Most efficient (and elegant!) for small lists. – F. Evlangeli Mar 04 '15 at 07:24

Padraic Cunningham · Answer 2 · 2015-03-03T22:54:54.323

l = []
seen = set()
while len(l) < 3:
    ch = choice(a)
    if ch not in seen:
        l.append(ch)
        seen.add(ch)
print(l)

Depending on the ratio of actual different numbers to elements different approaches will have different advantages:

In [7]: a = [choice(range(10000)) for _ in range(100000)]

In [6]: import random

In [7]: a = [choice(range(10000)) for _ in range(100000)]

In [8]: %%timeit
random.shuffle(a)
three_elements = set()
for v in a:
    if len(three_elements) == 5000:
        break
    if not v in three_elements:
        three_elements.add(v)
   ...: 
10 loops, best of 3: 36.5 ms per loop

In [9]: %%timeit                          
l = []
seen = set()
while len(l) < 5000:
    ch = choice(a)
    if ch not in seen:
        l.append(ch)
        seen.add(ch)
   ...: 
100 loops, best of 3: 5.16 ms per loop

Running your code after 10 mins I had to exit the process as it was still going so whatever you choose will be a major improvement.
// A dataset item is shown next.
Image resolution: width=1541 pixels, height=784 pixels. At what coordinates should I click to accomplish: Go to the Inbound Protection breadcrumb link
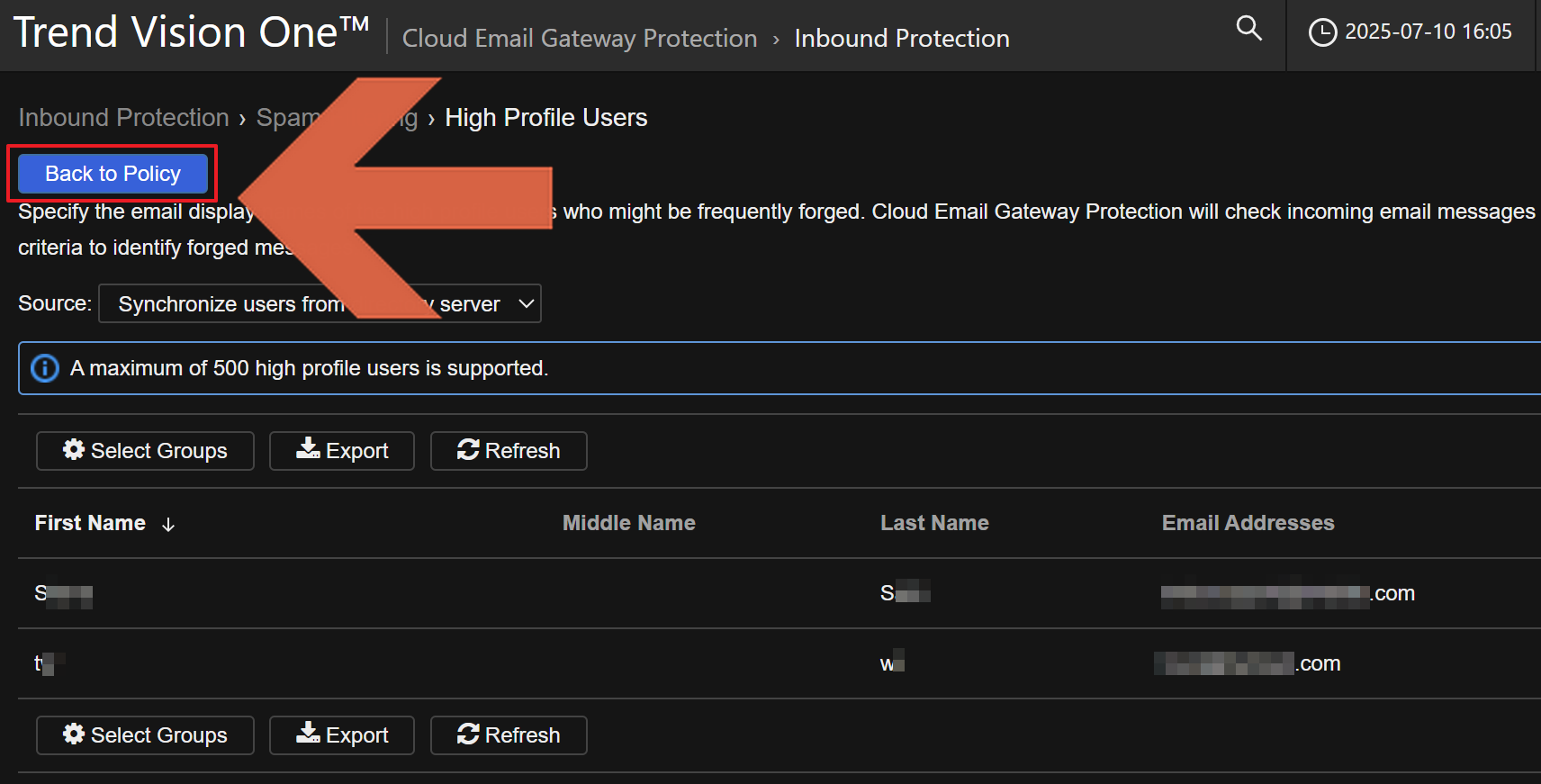pos(123,118)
Using shuffle would be more efficient if you had a greater ratio of repeats to actual items in the list and you wanted a very large sample size, otherwise the cost of shuffling will make it less efficient than simply using a set and choice,

score 0 · Answer 3 · answered Mar 03 '15 at 22:01

0

while count < sampleSize: # where sampeSize is the number of values you want
    s = random.sample(a, 1)
    filter(lambda x: x != s, a)
    mysample.append(s)
    count += 1

answered Mar 03 '15 at 22:01

Calum

2,110
2
22
39

score 0 · Answer 4 · answered Mar 03 '15 at 23:09

This is probably more complicated than necessary, but here is an implementation that uses a modified version of reservoir sampling.

import itertools
import random

def element_at(iterable, index, default=None):
    return next(itertools.islice(iterable, index, None), default)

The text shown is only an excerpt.